Dengan legalisasi PMR maka aturan main bisa diterapkan secara jelas dan tegas termasuk sanksi bagi yang melanggar. Termasuk di dalamnya adalah mekanisme pengawasan secara efektif oleh pihak terkait seperti Dinas ESDM, Kantor Lingkungan Hidup, dan aparat POLRI. Bencana berupa kecelakaan kerja, kerusakan lingkungan, konflik antar petambang, konflik petambang dengan perusahaan minyak yang lokasinya berdekatan, konflik antara petambang dengan masyarakat sekitar, atau konflik antara petambang dengan aparat keamanan kemudian dapat dihindari.
Bagi para petambang legalisasi sumur minyak memberikan kepastian hukum dan rasa aman karena ada indikator yang jelas dalam peraturan aktivitas bekerja dan larangan-larangan yang harus dihindari. Termasuk di dalamnya berapa besaran kewajiban pajak yang disetorkan kepada negara sekaligus menghapus pungutan liar yang kerap menimpa para petambang.
+++++
Ambil tanpa mengubah satu kata pun bagian kutipan tentang legalisasi sumur minyak, mulai dari "Bagi para petambang" sampai dengan "menimpa para petambang.". Materi di bawah ini berdiri sendiri dan terpisah dari kutipan di atas.

Data yang Disediakan:
+++++
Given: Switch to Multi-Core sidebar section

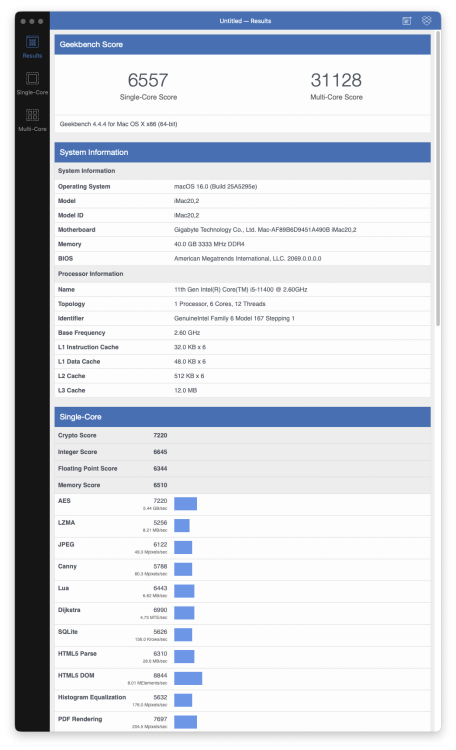Looking at the screenshot, I should tap(32, 120).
+++++
Penyelesaian Soal:
Bagi para petambang legalisasi sumur minyak memberikan kepastian hukum dan rasa aman karena ada indikator yang jelas dalam peraturan aktivitas bekerja dan larangan-larangan yang harus dihindari. Termasuk di dalamnya berapa besaran kewajiban pajak yang disetorkan kepada negara sekaligus menghapus pungutan liar yang kerap menimpa para petambang.